REQUIRED ACTION →
Please print each entry below exactly as it stands, but without any pictures.

──────

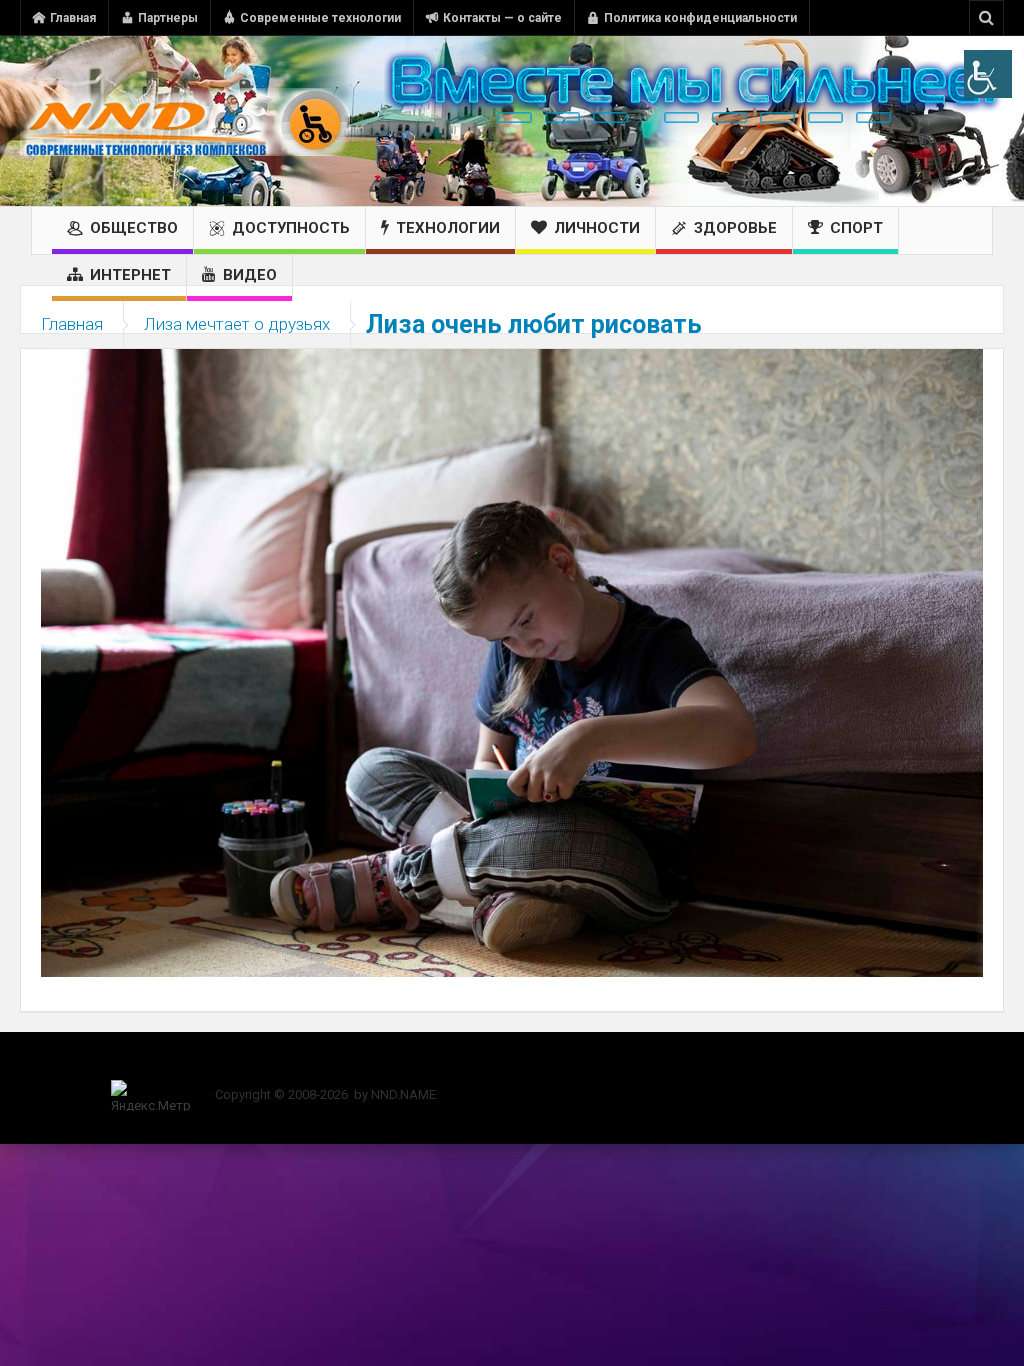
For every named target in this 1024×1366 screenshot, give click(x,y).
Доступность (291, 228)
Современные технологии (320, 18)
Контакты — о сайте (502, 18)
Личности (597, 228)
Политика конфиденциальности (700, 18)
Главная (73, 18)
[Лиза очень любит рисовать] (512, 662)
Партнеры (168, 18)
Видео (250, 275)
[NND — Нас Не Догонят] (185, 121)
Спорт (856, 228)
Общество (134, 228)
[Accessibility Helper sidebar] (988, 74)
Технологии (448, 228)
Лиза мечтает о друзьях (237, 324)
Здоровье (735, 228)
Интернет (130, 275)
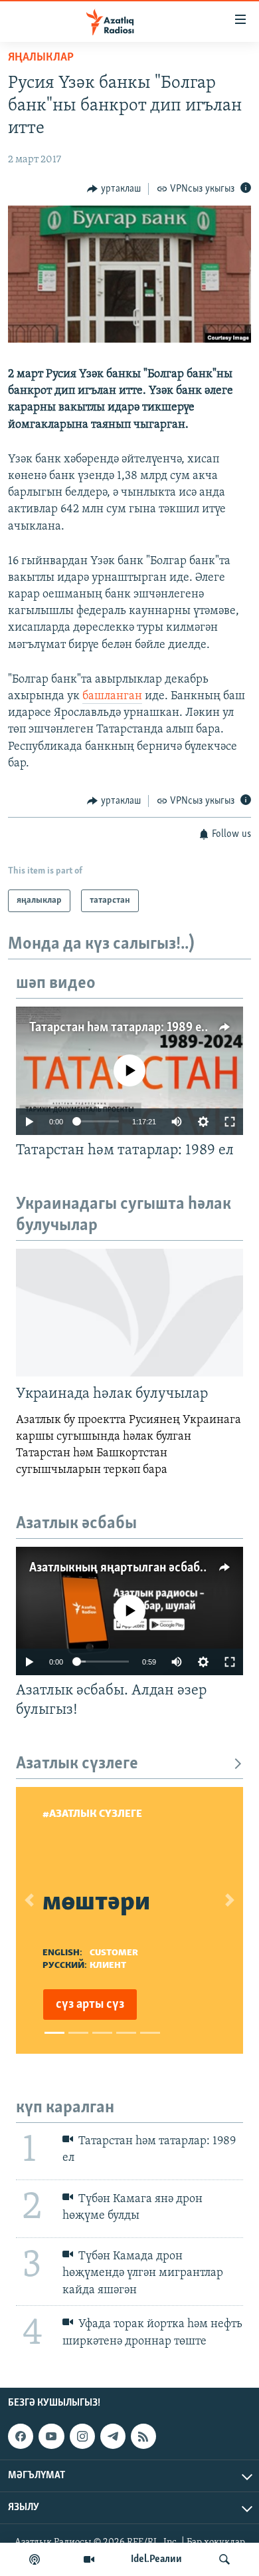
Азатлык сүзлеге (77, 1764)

──────

WRITTEN ANSWER →
For every named target in this 1024×1366 screenshot, give click(x,y).
Доступность (291, 228)
Современные технологии (320, 18)
Контакты — о сайте (502, 18)
Личности (597, 228)
Политика конфиденциальности (700, 18)
Главная (73, 18)
[Лиза очень любит рисовать] (512, 662)
Партнеры (168, 18)
Видео (250, 275)
[NND — Нас Не Догонят] (185, 121)
Спорт (856, 228)
Общество (134, 228)
[Accessibility Helper sidebar] (988, 74)
Технологии (448, 228)
Лиза мечтает о друзьях (237, 324)
Здоровье (735, 228)
Интернет (130, 275)
Азатлык сүзлеге (77, 1764)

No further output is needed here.